The nuclear lamina provides a repressive chromatin environment at the nuclear periphery. However, whereas most genes in lamina-associated domains (LADs) are repressed, approximately ten percent reside in local euchromatic contexts and are expressed. How these genes are regulated and whether they are able to contact regulatory elements in LADs or outside LADs remains unclear. Here, we integrate transcriptomic, chromatin states, microscopy and publicly available enhancer-capture Hi-C data to show that expressed genes in LADs are able to connect to enhancers in LADs and inter-LADs. Our data favor a model where the spatial topology of chromatin at the nuclear lamina is compatible with transcriptional regulation in this dynamic nuclear compartment. Overall design: Using public enhancer capture Hi-C (ECHI-C) data for differentating adipocytes, we have analyzed enhancer connections in chromatin at the nuclear lamina in human primary adipose stem cells (ASCs).
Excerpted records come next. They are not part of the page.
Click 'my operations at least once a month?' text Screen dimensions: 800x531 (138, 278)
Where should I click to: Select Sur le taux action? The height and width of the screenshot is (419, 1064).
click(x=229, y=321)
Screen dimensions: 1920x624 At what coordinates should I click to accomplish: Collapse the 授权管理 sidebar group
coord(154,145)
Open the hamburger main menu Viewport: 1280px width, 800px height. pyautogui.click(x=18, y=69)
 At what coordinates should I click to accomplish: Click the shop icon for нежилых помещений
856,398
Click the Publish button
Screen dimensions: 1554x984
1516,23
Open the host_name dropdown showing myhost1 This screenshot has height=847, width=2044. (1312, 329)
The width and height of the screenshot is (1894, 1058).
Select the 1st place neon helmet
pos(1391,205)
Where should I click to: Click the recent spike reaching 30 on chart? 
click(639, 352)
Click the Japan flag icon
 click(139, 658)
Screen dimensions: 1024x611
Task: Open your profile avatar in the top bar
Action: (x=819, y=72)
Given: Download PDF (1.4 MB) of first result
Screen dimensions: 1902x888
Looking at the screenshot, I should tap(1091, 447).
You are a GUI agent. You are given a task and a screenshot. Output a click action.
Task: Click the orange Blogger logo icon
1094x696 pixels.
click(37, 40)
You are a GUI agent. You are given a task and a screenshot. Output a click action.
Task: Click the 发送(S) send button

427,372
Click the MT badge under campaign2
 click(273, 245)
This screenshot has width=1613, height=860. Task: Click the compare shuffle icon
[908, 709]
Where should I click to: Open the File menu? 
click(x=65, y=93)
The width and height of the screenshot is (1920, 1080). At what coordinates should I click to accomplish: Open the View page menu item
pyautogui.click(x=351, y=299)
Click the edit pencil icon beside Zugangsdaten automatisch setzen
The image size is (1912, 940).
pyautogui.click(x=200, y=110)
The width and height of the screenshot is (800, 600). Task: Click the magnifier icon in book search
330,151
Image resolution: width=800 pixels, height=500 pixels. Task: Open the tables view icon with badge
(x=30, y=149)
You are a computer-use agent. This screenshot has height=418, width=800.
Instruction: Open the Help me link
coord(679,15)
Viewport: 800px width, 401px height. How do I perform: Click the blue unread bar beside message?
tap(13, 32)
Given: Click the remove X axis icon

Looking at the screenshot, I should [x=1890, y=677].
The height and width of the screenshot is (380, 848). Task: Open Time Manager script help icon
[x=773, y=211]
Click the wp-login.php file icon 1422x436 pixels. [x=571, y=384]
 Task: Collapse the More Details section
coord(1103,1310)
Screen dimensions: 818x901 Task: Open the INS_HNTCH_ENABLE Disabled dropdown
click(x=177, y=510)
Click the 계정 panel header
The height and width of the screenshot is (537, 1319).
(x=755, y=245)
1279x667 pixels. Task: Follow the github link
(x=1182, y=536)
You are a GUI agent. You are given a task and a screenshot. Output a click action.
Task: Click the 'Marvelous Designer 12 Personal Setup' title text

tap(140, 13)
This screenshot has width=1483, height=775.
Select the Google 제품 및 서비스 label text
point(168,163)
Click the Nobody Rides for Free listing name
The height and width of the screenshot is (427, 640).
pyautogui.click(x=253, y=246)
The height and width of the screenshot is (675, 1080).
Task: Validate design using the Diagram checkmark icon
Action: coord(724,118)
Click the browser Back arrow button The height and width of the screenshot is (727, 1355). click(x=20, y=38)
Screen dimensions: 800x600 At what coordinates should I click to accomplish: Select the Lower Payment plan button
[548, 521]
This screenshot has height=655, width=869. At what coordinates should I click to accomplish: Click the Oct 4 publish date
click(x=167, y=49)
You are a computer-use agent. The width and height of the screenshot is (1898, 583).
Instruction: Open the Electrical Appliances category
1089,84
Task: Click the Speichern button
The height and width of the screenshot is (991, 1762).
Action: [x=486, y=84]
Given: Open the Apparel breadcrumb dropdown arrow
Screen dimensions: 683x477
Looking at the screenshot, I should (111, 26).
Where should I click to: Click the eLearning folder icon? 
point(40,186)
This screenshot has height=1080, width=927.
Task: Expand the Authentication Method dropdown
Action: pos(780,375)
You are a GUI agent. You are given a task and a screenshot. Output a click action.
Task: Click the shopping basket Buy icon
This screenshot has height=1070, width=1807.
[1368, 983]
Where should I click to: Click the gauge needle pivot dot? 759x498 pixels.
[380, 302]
We have mapped lamin A/C (LMNA/C) enrichment throughout the genome by ChIP-seq of lamin AC on Day 0, 1 and 3 of in vitro adipogenic differentiation. Six histone modifications (H3K4me3, H3K4me1, H3K27ac, H3K27me3, H3K36me3, and H3K9me3) were also mapped from proliferating ASC (Pro; day minus 2 before induction of differentiation) in culture to learn chromatin states. These datasets provide a genomic context to characterize sites of chromatin (enhancer) interactions in lamina-associated domains in the adipose lineage.